The eighth annual Conte Center Symposium will be held from noon to 5:30 p.m. Oct. 9 in room 1220, Medical Research Building III.
This year’s symposium – entitled “Why Can’t We Be Friends? Molecules and Neural Networks Underlying Social Experience” – will feature six experts on the neurobiology of social behavior and cognition.
The speakers and their topics are:
• Jennifer Blackford, Ph.D., associate professor of Psychiatry at Vanderbilt University, “The Shy Brain: Neural Correlates of Risk and Resilience to Anxiety;”
• Blythe Corbett, Ph.D., associate professor of Psychiatry and Psychology at Vanderbilt University, “InterActing with Play: Exploring and Treating Social Stress in Autism;”
• Allison Knoll, Ph.D., Children’s Hospital of Los Angeles, “Viva La Difference: The Heritable Origins of Heterogeneity in Social Behavior;”
• Edward Kravitz, Ph.D., Harvard Medical School Department of Neurobiology, “Genetic Manipulations in the Fruit Fly Fight Club: How Amine Neurons Work Studied at a Single Cell Level,” and
• Xiang Yu, Ph.D., Institute of Neuroscience, Shanghai, China, “The More the Better: Oxytocin Mediates Early Cortical Crossmodal Plasticity.”
For more information and to register for the symposium, visit the Conte Center website at www.mc.vanderbilt.edu/contecenter. Other questions? Contact Denise.Malone@vanderbilt.edu.

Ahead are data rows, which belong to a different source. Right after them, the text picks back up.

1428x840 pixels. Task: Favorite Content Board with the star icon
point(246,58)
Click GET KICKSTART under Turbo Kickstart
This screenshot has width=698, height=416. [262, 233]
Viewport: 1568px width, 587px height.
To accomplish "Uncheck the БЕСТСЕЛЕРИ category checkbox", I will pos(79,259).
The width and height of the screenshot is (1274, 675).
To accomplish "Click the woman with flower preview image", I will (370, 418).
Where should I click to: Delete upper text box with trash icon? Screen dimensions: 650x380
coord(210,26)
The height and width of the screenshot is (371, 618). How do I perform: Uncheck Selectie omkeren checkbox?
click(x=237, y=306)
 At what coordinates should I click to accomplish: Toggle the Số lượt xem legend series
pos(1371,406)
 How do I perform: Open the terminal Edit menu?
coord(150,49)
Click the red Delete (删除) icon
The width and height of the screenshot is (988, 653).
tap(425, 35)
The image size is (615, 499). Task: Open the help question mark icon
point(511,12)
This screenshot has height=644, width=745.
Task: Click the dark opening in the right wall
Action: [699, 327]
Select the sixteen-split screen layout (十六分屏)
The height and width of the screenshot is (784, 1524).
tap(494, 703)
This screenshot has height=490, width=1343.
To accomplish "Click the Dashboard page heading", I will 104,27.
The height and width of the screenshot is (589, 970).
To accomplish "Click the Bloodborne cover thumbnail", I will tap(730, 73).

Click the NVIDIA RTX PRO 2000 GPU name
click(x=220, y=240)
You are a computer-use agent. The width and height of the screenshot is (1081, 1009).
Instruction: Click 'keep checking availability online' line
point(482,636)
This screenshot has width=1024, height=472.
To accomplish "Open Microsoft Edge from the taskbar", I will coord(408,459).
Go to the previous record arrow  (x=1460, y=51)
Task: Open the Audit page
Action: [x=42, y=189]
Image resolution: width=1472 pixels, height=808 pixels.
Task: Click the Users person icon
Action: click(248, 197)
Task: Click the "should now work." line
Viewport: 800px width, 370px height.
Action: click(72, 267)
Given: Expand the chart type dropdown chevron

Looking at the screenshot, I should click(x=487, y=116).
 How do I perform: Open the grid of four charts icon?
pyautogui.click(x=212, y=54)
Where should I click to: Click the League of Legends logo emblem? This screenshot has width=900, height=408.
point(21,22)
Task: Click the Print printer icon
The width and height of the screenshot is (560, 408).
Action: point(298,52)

The NIMH/Vanderbilt Silvio O. Conte Center for Neuroscience Research was established in 2008 with funding from the National Institute of Mental Health and Vanderbilt University School of Medicine. It focuses on early-life serotonin signaling, the role of the neurotransmitter serotonin on brain development, signaling, plasticity and mental illness.